Addressing racial and ethnic health disparities

April is National Minority Health Month

The U.S. Department of Health & Human Services (HHS) Office of Minority Health designates April as National Minority Health Month, and this year marks the 30th anniversary of the HHS Office of Minority Health. The accessible pharmacist plays an important role in addressing racial and ethnic health disparities.

In underserved communities that serve racial and ethnic minorities, barriers may include accessing insurance and being able to afford care, according to SinfoniaRx Vice President for Innovation Sandra Leal, PharmD, MPH, FAPhA, CDE. “Pharmacists are the most accessible providers in these communities” and can communicate on patients’ behalf to connect them to more care, Leal said. “Pharmacy is a great entry point, especially for those patients who experience significant barriers.”

Health care often defaults to English. “It’s important for pharmacists not to make assumptions,” Leal added. “Don’t take for granted that all people speak English.” For example, prescription labels can be printed in the appropriate language.

━━━━

ASSIGNMENT 1 |
Reproduce the passage of the minority health article from "The U.S. Department" up to and including "ethnic health disparities.".
ASSIGNMENT 2 |
Continue the article on racial and ethnic health disparities from its last sentence.

[Dataset entries]
━━━━

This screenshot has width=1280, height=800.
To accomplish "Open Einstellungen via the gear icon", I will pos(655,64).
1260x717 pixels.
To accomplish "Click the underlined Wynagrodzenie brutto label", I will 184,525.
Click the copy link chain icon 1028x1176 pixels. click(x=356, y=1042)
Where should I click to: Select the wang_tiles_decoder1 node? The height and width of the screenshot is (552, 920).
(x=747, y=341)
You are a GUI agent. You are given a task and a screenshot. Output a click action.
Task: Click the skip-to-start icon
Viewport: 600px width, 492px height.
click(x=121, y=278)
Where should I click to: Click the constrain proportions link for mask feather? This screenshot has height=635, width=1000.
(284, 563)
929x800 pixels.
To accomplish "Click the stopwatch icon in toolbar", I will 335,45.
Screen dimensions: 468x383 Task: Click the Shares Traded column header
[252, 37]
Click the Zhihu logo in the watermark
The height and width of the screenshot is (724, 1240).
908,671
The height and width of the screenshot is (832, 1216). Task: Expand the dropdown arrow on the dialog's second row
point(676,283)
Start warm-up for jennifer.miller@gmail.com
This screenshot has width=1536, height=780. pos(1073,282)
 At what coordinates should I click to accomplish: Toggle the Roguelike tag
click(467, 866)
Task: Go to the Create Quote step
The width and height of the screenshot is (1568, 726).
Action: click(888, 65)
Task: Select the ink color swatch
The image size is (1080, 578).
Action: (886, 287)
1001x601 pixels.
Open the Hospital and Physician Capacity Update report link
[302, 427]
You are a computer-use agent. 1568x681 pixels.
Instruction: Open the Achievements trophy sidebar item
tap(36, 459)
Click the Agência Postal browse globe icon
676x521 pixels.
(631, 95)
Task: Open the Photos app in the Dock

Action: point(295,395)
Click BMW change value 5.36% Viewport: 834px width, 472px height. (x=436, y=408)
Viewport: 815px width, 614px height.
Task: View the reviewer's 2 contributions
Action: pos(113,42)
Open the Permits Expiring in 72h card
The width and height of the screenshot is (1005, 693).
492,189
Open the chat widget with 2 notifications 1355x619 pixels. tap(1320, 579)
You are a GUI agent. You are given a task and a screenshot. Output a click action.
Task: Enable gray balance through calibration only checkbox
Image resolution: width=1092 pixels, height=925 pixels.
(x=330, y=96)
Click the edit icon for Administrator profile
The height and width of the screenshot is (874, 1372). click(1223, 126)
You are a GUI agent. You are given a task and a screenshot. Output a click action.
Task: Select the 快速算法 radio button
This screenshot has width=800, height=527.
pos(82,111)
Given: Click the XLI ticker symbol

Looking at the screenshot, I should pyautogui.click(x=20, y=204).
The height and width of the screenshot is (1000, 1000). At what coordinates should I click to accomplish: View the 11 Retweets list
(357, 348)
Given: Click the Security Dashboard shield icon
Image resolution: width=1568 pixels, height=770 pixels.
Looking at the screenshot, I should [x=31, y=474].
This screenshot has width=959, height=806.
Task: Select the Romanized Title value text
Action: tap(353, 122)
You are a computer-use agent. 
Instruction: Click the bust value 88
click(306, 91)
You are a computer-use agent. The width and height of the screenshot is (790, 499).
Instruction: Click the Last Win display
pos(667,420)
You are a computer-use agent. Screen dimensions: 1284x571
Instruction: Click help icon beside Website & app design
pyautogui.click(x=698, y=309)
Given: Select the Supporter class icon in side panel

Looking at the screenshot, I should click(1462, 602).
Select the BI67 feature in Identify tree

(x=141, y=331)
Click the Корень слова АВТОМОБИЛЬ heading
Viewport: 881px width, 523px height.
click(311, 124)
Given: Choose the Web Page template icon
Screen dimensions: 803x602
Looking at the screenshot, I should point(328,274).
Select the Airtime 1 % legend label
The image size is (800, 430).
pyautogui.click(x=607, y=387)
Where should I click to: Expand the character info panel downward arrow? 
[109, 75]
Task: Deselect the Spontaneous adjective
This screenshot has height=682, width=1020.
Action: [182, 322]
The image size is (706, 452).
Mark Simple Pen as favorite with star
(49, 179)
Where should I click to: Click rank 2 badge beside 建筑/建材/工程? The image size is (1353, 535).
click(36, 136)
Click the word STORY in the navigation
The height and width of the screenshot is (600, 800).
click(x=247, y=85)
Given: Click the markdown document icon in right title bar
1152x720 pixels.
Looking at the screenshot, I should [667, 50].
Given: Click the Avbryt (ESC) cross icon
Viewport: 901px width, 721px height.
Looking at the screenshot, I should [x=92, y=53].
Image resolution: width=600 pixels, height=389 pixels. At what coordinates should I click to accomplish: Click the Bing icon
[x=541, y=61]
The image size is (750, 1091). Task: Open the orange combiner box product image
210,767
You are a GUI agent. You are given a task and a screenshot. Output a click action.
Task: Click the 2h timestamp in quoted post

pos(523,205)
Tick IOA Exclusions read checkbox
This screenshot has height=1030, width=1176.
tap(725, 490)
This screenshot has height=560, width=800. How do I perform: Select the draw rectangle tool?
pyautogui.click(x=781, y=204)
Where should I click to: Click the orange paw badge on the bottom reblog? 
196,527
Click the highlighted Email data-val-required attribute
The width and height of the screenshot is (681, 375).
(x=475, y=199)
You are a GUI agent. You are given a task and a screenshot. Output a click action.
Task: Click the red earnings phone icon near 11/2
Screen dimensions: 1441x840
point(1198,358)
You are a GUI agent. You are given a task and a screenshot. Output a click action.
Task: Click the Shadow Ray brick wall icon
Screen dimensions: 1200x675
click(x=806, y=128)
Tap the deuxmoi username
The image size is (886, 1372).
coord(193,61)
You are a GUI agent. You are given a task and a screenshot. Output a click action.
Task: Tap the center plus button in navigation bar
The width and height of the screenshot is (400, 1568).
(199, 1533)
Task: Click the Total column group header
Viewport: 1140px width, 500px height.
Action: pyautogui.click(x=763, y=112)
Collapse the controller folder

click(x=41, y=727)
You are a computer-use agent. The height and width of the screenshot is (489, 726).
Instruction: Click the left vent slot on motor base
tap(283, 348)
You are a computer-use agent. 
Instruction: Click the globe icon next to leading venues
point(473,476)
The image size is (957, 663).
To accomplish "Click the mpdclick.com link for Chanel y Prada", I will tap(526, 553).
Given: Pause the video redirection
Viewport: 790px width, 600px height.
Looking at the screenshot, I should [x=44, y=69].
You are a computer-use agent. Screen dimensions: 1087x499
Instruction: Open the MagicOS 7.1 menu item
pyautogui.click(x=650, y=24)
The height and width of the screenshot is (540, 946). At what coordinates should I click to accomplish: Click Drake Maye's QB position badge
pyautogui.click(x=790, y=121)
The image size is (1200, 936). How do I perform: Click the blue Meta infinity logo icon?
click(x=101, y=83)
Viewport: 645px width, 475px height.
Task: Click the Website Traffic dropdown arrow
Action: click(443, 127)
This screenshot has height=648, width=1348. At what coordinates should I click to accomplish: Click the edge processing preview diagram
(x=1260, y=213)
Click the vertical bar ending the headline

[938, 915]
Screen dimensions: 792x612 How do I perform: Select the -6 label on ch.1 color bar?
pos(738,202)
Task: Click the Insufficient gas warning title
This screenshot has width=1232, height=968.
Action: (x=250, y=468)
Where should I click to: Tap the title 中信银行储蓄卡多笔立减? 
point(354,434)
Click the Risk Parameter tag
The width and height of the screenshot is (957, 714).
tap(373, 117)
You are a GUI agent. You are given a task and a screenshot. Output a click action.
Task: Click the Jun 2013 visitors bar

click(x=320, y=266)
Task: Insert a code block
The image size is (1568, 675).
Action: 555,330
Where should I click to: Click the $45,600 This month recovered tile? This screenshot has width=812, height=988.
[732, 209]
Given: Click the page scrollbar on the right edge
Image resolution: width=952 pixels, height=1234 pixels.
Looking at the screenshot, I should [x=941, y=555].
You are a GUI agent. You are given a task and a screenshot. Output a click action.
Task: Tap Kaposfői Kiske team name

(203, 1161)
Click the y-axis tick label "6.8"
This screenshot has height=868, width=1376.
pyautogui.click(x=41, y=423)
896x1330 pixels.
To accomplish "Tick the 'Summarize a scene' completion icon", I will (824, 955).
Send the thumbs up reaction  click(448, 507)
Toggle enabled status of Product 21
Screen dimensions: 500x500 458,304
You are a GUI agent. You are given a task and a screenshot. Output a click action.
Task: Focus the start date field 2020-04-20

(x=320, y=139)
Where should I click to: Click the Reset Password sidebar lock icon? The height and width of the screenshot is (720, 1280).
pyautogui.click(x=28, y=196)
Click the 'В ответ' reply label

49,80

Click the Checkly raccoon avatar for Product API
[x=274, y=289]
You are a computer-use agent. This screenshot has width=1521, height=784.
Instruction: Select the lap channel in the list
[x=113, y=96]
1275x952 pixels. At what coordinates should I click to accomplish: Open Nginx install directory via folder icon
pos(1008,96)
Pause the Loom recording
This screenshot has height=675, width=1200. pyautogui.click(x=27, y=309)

━━━━

EXERCISE OUTPUT 1 |
The U.S. Department of Health & Human Services (HHS) Office of Minority Health designates April as National Minority Health Month, and this year marks the 30th anniversary of the HHS Office of Minority Health. The accessible pharmacist plays an important role in addressing racial and ethnic health disparities.

EXERCISE OUTPUT 2 |
According to the U.S. Census Bureau as reported by the Henry J. Kaiser Family Foundation, one in three U.S. residents self-identifies as African American, American Indian/Alaska Native, Asian, Native Hawaiian/Pacific Islander, Hispanic/Latino, or multiracial—and this number is trending toward one in two by 2050.

“In relation to outcomes, specifically overall survival for minorities, it’s a known fact that with some chronic diseases, minorities don’t have the highest incidence of these diseases but tend to die at higher rates than their Caucasian counterparts,” said Maggie Smith, DNP, MSN/Ed, RN, OCN, oncology principal medical science liaison in medical affairs–hematology for Janssen Scientific Affairs, LLC.

Smith rapidly listed reasons for racial and ethnic health disparities, including the following:

  • Access to care. “Minorities may not be provided the same opportunities as another race or ethnicity,” Smith said.
  • Clinical trials. “Sometimes minorities are not included in clinical trials” because the health care provider may fear they won’t be compliant and will skew the data; meanwhile, “some minorities still have the fear of being used as an experiment and/or Guinea pig,” she added. “Therefore, we don’t get the benefit of knowing how some of these agents work in other ethnic groups.”
  • Trust. “Minorities don’t always feel comfortable sharing their concerns, or don’t know how, because they don’t always see individuals who look like them.”
  • Economic status. Minorities may not have the resources to get the necessary treatment.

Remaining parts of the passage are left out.